(GIVEN RECORDS Opens)

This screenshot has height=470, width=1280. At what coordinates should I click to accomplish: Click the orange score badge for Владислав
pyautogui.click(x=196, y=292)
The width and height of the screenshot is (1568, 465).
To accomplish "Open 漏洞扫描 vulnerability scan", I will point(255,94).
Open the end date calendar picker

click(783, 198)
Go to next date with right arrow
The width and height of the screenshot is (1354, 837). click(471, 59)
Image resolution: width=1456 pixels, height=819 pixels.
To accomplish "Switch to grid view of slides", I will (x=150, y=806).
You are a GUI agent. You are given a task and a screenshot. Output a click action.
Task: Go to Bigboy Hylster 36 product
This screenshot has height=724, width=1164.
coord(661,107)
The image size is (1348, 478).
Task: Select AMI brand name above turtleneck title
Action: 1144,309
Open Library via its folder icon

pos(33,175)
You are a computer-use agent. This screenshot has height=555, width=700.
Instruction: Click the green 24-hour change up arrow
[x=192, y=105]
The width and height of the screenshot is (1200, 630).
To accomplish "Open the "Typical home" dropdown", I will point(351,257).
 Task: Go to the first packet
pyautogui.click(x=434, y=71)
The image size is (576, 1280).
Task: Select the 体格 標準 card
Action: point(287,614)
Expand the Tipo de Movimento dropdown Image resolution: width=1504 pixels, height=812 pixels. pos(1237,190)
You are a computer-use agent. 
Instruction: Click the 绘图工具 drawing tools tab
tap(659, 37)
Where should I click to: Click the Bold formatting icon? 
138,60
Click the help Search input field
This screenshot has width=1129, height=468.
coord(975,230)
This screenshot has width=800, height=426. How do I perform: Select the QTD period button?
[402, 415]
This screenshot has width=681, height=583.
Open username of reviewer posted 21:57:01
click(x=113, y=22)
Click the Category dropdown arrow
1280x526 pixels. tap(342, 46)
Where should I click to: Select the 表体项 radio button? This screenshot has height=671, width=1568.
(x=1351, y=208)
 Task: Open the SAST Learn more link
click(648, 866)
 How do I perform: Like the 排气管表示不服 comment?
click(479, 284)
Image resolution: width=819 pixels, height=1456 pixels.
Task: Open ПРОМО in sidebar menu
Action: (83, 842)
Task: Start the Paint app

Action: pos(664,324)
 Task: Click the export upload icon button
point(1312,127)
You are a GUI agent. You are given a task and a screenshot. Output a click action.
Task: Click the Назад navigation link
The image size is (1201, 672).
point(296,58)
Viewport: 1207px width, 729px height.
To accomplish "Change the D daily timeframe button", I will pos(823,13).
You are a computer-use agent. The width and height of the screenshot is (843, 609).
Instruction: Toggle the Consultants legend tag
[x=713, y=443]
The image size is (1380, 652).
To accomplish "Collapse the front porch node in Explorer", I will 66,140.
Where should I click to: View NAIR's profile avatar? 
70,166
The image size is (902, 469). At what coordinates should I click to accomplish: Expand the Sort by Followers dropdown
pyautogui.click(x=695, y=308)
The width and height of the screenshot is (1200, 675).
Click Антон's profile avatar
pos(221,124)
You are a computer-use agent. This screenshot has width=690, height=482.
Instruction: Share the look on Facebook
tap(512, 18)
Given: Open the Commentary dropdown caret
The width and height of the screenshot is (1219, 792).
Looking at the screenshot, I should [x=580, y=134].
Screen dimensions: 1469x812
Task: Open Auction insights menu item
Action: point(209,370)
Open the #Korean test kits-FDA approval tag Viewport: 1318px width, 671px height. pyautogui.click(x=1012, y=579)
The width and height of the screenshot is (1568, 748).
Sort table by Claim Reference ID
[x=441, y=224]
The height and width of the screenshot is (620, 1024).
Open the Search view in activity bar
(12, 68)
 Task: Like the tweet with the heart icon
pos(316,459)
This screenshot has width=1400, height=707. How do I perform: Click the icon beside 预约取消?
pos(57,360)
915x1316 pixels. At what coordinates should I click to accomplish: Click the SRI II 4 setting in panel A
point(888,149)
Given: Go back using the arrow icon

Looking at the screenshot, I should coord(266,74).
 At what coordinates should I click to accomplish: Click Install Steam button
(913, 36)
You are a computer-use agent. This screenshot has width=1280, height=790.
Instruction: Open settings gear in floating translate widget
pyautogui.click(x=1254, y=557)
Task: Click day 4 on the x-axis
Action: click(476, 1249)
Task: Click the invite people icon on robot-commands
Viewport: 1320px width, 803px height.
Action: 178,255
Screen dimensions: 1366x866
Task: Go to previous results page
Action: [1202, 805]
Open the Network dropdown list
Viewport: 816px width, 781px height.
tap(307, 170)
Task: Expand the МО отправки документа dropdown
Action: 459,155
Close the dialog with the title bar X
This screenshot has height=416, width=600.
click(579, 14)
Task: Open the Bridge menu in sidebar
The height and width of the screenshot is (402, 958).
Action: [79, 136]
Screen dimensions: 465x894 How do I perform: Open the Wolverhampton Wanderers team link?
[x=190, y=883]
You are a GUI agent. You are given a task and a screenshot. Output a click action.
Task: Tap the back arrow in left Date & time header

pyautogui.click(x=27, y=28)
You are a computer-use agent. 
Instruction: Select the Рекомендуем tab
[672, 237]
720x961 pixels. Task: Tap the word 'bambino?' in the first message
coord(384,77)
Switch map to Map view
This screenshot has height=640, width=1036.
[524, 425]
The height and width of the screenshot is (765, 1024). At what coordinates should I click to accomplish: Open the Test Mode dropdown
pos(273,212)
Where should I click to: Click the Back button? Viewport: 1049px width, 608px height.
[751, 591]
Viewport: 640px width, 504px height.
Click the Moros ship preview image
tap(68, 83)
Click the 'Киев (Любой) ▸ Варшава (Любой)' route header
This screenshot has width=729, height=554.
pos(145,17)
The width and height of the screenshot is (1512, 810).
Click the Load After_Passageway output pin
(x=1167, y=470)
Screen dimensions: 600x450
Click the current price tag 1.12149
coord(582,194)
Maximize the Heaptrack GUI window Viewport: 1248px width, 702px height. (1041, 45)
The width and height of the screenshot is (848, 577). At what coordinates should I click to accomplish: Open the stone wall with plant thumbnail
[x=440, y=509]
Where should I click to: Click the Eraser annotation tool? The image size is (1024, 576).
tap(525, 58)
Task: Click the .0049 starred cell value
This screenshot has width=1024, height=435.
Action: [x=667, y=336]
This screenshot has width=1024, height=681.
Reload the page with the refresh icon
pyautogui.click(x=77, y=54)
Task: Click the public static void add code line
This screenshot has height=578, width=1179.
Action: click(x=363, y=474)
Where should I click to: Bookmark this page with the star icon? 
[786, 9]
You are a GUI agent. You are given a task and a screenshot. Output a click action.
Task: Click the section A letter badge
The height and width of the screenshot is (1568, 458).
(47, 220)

(GIVEN RECORDS Closes)

Please output the full listing, keeping every character the same.

■ ANSWER TO THIS TASK:
This screenshot has height=470, width=1280. At what coordinates should I click to accomplish: Click the orange score badge for Владислав
pyautogui.click(x=196, y=292)
The width and height of the screenshot is (1568, 465).
To accomplish "Open 漏洞扫描 vulnerability scan", I will point(255,94).
Open the end date calendar picker

click(783, 198)
Go to next date with right arrow
The width and height of the screenshot is (1354, 837). click(471, 59)
Image resolution: width=1456 pixels, height=819 pixels.
To accomplish "Switch to grid view of slides", I will (x=150, y=806).
You are a GUI agent. You are given a task and a screenshot. Output a click action.
Task: Go to Bigboy Hylster 36 product
This screenshot has height=724, width=1164.
coord(661,107)
The image size is (1348, 478).
Task: Select AMI brand name above turtleneck title
Action: 1144,309
Open Library via its folder icon

pos(33,175)
You are a computer-use agent. This screenshot has height=555, width=700.
Instruction: Click the green 24-hour change up arrow
[x=192, y=105]
The width and height of the screenshot is (1200, 630).
To accomplish "Open the "Typical home" dropdown", I will point(351,257).
 Task: Go to the first packet
pyautogui.click(x=434, y=71)
The image size is (576, 1280).
Task: Select the 体格 標準 card
Action: point(287,614)
Expand the Tipo de Movimento dropdown Image resolution: width=1504 pixels, height=812 pixels. pos(1237,190)
You are a computer-use agent. 
Instruction: Click the 绘图工具 drawing tools tab
tap(659, 37)
Where should I click to: Click the Bold formatting icon? 
138,60
Click the help Search input field
This screenshot has width=1129, height=468.
coord(975,230)
This screenshot has width=800, height=426. How do I perform: Select the QTD period button?
[402, 415]
This screenshot has width=681, height=583.
Open username of reviewer posted 21:57:01
click(x=113, y=22)
Click the Category dropdown arrow
1280x526 pixels. tap(342, 46)
Where should I click to: Select the 表体项 radio button? This screenshot has height=671, width=1568.
(x=1351, y=208)
 Task: Open the SAST Learn more link
click(648, 866)
 How do I perform: Like the 排气管表示不服 comment?
click(479, 284)
Image resolution: width=819 pixels, height=1456 pixels.
Task: Open ПРОМО in sidebar menu
Action: (83, 842)
Task: Start the Paint app

Action: pos(664,324)
 Task: Click the export upload icon button
point(1312,127)
You are a GUI agent. You are given a task and a screenshot. Output a click action.
Task: Click the Назад navigation link
The image size is (1201, 672).
point(296,58)
Viewport: 1207px width, 729px height.
To accomplish "Change the D daily timeframe button", I will pos(823,13).
You are a computer-use agent. The width and height of the screenshot is (843, 609).
Instruction: Toggle the Consultants legend tag
[x=713, y=443]
The image size is (1380, 652).
To accomplish "Collapse the front porch node in Explorer", I will 66,140.
Where should I click to: View NAIR's profile avatar? 
70,166
The image size is (902, 469). At what coordinates should I click to accomplish: Expand the Sort by Followers dropdown
pyautogui.click(x=695, y=308)
The width and height of the screenshot is (1200, 675).
Click Антон's profile avatar
pos(221,124)
You are a computer-use agent. This screenshot has width=690, height=482.
Instruction: Share the look on Facebook
tap(512, 18)
Given: Open the Commentary dropdown caret
The width and height of the screenshot is (1219, 792).
Looking at the screenshot, I should [x=580, y=134].
Screen dimensions: 1469x812
Task: Open Auction insights menu item
Action: point(209,370)
Open the #Korean test kits-FDA approval tag Viewport: 1318px width, 671px height. pyautogui.click(x=1012, y=579)
The width and height of the screenshot is (1568, 748).
Sort table by Claim Reference ID
[x=441, y=224]
The height and width of the screenshot is (620, 1024).
Open the Search view in activity bar
(12, 68)
 Task: Like the tweet with the heart icon
pos(316,459)
This screenshot has width=1400, height=707. How do I perform: Click the icon beside 预约取消?
pos(57,360)
915x1316 pixels. At what coordinates should I click to accomplish: Click the SRI II 4 setting in panel A
point(888,149)
Given: Go back using the arrow icon

Looking at the screenshot, I should coord(266,74).
 At what coordinates should I click to accomplish: Click Install Steam button
(913, 36)
You are a computer-use agent. This screenshot has width=1280, height=790.
Instruction: Open settings gear in floating translate widget
pyautogui.click(x=1254, y=557)
Task: Click day 4 on the x-axis
Action: click(476, 1249)
Task: Click the invite people icon on robot-commands
Viewport: 1320px width, 803px height.
Action: 178,255
Screen dimensions: 1366x866
Task: Go to previous results page
Action: [1202, 805]
Open the Network dropdown list
Viewport: 816px width, 781px height.
tap(307, 170)
Task: Expand the МО отправки документа dropdown
Action: 459,155
Close the dialog with the title bar X
This screenshot has height=416, width=600.
click(579, 14)
Task: Open the Bridge menu in sidebar
The height and width of the screenshot is (402, 958).
Action: [79, 136]
Screen dimensions: 465x894 How do I perform: Open the Wolverhampton Wanderers team link?
[x=190, y=883]
You are a GUI agent. You are given a task and a screenshot. Output a click action.
Task: Tap the back arrow in left Date & time header

pyautogui.click(x=27, y=28)
You are a computer-use agent. 
Instruction: Select the Рекомендуем tab
[672, 237]
720x961 pixels. Task: Tap the word 'bambino?' in the first message
coord(384,77)
Switch map to Map view
This screenshot has height=640, width=1036.
[524, 425]
The height and width of the screenshot is (765, 1024). At what coordinates should I click to accomplish: Open the Test Mode dropdown
pos(273,212)
Where should I click to: Click the Back button? Viewport: 1049px width, 608px height.
[751, 591]
Viewport: 640px width, 504px height.
Click the Moros ship preview image
tap(68, 83)
Click the 'Киев (Любой) ▸ Варшава (Любой)' route header
This screenshot has width=729, height=554.
pos(145,17)
The width and height of the screenshot is (1512, 810).
Click the Load After_Passageway output pin
(x=1167, y=470)
Screen dimensions: 600x450
Click the current price tag 1.12149
coord(582,194)
Maximize the Heaptrack GUI window Viewport: 1248px width, 702px height. (1041, 45)
The width and height of the screenshot is (848, 577). At what coordinates should I click to accomplish: Open the stone wall with plant thumbnail
[x=440, y=509]
Where should I click to: Click the Eraser annotation tool? The image size is (1024, 576).
tap(525, 58)
Task: Click the .0049 starred cell value
This screenshot has width=1024, height=435.
Action: [x=667, y=336]
This screenshot has width=1024, height=681.
Reload the page with the refresh icon
pyautogui.click(x=77, y=54)
Task: Click the public static void add code line
This screenshot has height=578, width=1179.
Action: click(x=363, y=474)
Where should I click to: Bookmark this page with the star icon? 
[786, 9]
You are a GUI agent. You are given a task and a screenshot. Output a click action.
Task: Click the section A letter badge
The height and width of the screenshot is (1568, 458).
(47, 220)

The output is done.